Selon les résultats de cette étude, le confinement sanitaire a induit d’importantes répercussions sur les patients suivis pour une pathologie cardiaque, d’où la nécessité d’une sensibilisation de ces malades, et surtout de la restructuration de notre système de soins fortement perturbé par la COVID-19.

Mots clés: Pandémie, Covid-19, Confinement, Cardiovasculaire, Cœur

1. Introduction

La pandémie de la maladie due au SARS-CoV-2 (severe acute respiratory syndrome coronavirus 2) appelée Covid-19 (coronavirus disease 2019) a commencé en décembre 2019 à Wuhan, en Chine [1].

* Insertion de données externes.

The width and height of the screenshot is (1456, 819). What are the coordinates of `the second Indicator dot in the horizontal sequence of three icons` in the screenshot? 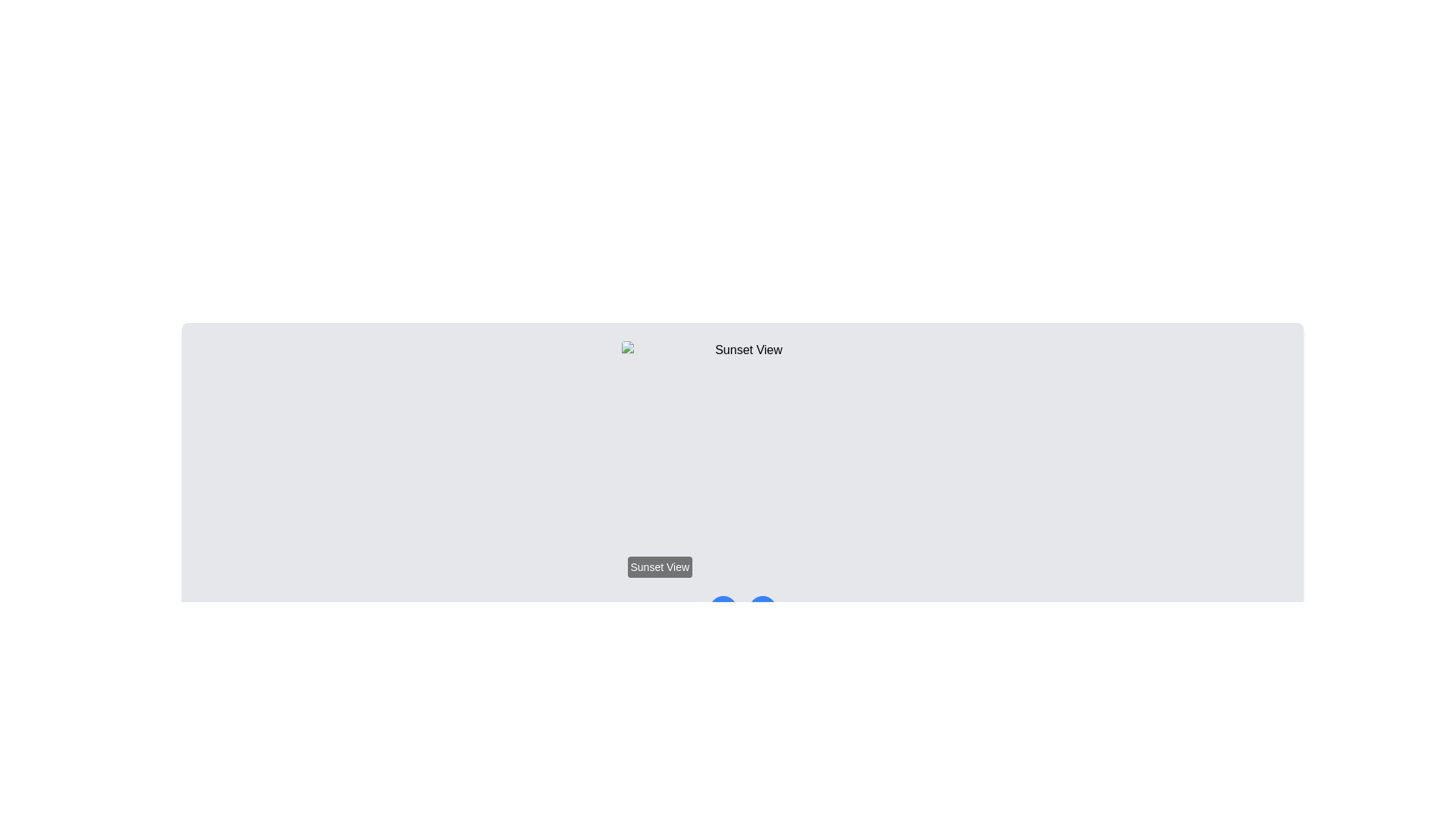 It's located at (742, 640).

La transmission interhumaine a été confirmée dès le 22 janvier 2020 [2] par mode direct (gouttelettes de salive) et indirect (contact des mains avec les yeux, le nez ou la bouche) [3]. En trois mois, l’épidémie s’est propagée à plus de 100 pays autour du monde, mais elle ne sera déclarée pandémie par l’OMS que le 11 mars 2020 [4].

Pour prévenir la saturation des services de soins intensifs, des mesures de prévention de la contagion ont été rapidement adoptées par la plupart des pays atteints, notamment la distanciation sociale qui reste le moyen le plus ancien et le plus efficace pour contrôler la propagation [5]. Cependant, ces mesures génèrent d’importantes conséquences sanitaires, sociales et économiques [6].

Au Maroc, le premier cas de covid19 a été confirmé le 2 mars 2020. Dès le 20 mars, l’état d’urgence sanitaire a été déclaré et un confinement total a été imposé comme mesure de santé publique inévitable et nécessaire afin d’empêcher la propagation du virus et protéger la population.

Selon les premières études épidémiologiques publiées, les patients cardiaques représentent des sujets à risque susceptibles de développer les formes les plus sévères de la covid-19 [7] ; l’atteinte cardiaque est décrite comme un facteur de haut risque de mortalité chez les patients atteints de la covid-19 [8], [9]. Cette sursaturation a conduit les autorités médicales à recommander de différer la majorité des activités de soins jugées non urgentes. La finalité étant de limiter l’exposition des patients dans les milieux de soins jugés à risque élevé à la Covid-19. Dans cette perspective, les consultations non urgentes ont été reportées ou réalisées par la télémédecine.

Dans ce contexte, nous avons réalisé une étude prospective. Celle-ci regroupe 100 patients suivis pour pathologies cardiovasculaires chroniques au CHU de Tanger et non atteints de la Covid-19. L’objectif de notre étude sera d’évaluer l’impact du confinement sur les facteurs de risques cardiovasculaires, les habitudes alimentaires, le mode de vie, ainsi que sur l’évolution des symptômes et des signes cliniques chez les patients suivis pour hypertension artérielle, insuffisance cardiaque, coronaropathie, valvulopathie ou un trouble du rythme.

2. Matériels et méthodes

2.1. Type d’étude

Il s’agit d’une étude prospective réalisée sur un échantillon de patients marocains suivis pour pathologies cardiovasculaires chroniques au sein de l’unité de cardiologie du centre hospitalier universitaire (CHU) de Tanger.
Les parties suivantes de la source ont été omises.